After nearly 100 years, a headdress and moccasins belonging to Chief Sees the Bear were returned to his family after the items were found in the NDSU Memorial Union Gallery collection.
Max Defender III, a great-grandson of Chief Sees the Bear, and other members of his family were given the items in a ceremony on June 9 at the gallery.
“I can’t even explain the feeling that I have,” said Defender. “Whenever I try talking about it, it’s like I got this choking feeling. It’s an overwhelming feeling. It means a lot to us.”
In 1926, NDSU football player Claudie Miller was made honorary “Chief Sees the Bear.” Chief Mark Afraid of the Hawk and four other tribal members presented Miller with the headdress and moccasins during a Homecoming ceremony that year.
Miller’s family then gifted the items to NDSU during Homecoming 1988. Then-President Jim Ozbun received the gift on behalf of the university. The items were prominently displayed in a specially designed case in the Meinecke Ballroom for many years.
This spring, Jaclynn Davis Wallette, director of the Office of Multicultural Programs, and Anthony Faris, gallery coordinator and curator of collections for the Memorial Union Gallery, reached out to determine whether the family of Chief Sees the Bear was interested in having the items returned.

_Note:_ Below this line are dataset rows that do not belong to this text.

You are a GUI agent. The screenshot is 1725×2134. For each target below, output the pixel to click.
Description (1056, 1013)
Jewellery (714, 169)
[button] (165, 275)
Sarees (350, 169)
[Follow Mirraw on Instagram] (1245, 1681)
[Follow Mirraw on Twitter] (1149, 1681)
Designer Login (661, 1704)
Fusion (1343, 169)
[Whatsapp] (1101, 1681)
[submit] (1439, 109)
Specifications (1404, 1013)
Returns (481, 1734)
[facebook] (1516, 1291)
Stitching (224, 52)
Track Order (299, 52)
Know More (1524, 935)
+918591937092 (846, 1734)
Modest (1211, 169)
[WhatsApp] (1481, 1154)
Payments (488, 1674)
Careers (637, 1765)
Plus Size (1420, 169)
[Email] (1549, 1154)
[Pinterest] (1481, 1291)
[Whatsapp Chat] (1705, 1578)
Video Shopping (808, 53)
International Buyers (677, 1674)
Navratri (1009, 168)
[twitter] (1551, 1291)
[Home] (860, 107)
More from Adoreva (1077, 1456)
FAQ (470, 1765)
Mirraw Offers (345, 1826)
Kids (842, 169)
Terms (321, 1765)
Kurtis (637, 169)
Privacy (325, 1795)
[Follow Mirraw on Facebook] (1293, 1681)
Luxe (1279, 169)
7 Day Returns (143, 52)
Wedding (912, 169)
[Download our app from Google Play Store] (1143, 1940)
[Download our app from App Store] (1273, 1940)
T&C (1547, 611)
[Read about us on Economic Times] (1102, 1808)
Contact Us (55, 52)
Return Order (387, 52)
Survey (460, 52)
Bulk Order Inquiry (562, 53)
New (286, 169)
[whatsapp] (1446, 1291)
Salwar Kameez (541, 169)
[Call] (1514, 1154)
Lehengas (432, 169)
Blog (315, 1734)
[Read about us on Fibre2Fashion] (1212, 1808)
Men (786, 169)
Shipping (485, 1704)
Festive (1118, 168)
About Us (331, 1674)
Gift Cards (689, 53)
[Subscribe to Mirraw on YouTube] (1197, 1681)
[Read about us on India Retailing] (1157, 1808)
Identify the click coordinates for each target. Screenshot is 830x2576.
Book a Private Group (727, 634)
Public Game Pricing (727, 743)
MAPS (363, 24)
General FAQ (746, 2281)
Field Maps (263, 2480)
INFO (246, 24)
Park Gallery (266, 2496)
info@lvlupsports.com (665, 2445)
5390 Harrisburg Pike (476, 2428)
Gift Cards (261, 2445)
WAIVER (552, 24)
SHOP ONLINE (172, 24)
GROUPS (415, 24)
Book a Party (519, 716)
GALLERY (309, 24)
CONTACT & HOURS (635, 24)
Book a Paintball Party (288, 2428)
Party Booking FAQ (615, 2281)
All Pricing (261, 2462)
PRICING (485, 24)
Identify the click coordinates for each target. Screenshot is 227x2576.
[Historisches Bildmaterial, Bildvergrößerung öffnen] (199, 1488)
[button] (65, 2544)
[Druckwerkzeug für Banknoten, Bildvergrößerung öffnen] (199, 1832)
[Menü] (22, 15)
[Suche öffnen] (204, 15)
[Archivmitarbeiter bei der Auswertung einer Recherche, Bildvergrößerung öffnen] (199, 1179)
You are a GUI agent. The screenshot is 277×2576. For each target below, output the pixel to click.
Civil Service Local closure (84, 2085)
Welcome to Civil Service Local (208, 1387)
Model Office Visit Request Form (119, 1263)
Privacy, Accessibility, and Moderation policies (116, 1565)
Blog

During the June 9 ceremony, Chief Sees the Bear was honored as a leader and spiritual healer.
“At that time, I don’t know what the world was like, I think people were lost,” Defender said of the period his grandfather gave away the items. “But today we’re marching back in a spiritual manner to bring these things back.”
The family returned with the headdress and moccasins to the Turtle Mountain Band of Chippewa reservation in Belcourt, North Dakota. The Standing Rock Nation is scheduled to host a ceremony on June 11 to honor the items being returned.